[BEGIN]

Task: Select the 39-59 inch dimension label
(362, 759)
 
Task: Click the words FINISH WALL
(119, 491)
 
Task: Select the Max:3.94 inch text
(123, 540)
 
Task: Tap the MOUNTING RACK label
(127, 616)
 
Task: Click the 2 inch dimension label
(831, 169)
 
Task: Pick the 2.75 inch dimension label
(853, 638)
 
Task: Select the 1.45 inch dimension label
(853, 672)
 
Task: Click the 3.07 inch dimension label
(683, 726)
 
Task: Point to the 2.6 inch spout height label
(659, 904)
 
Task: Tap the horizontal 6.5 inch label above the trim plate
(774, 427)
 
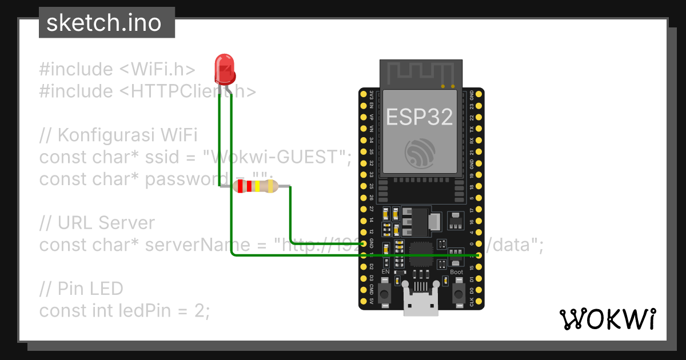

[END]

### Written problem
Print the whole listing above again, line for line, but omit the picture.

### The reply
Task: Select the 39-59 inch dimension label
(362, 759)
 
Task: Click the words FINISH WALL
(119, 491)
 
Task: Select the Max:3.94 inch text
(123, 540)
 
Task: Tap the MOUNTING RACK label
(127, 616)
 
Task: Click the 2 inch dimension label
(831, 169)
 
Task: Pick the 2.75 inch dimension label
(853, 638)
 
Task: Select the 1.45 inch dimension label
(853, 672)
 
Task: Click the 3.07 inch dimension label
(683, 726)
 
Task: Point to the 2.6 inch spout height label
(659, 904)
 
Task: Tap the horizontal 6.5 inch label above the trim plate
(774, 427)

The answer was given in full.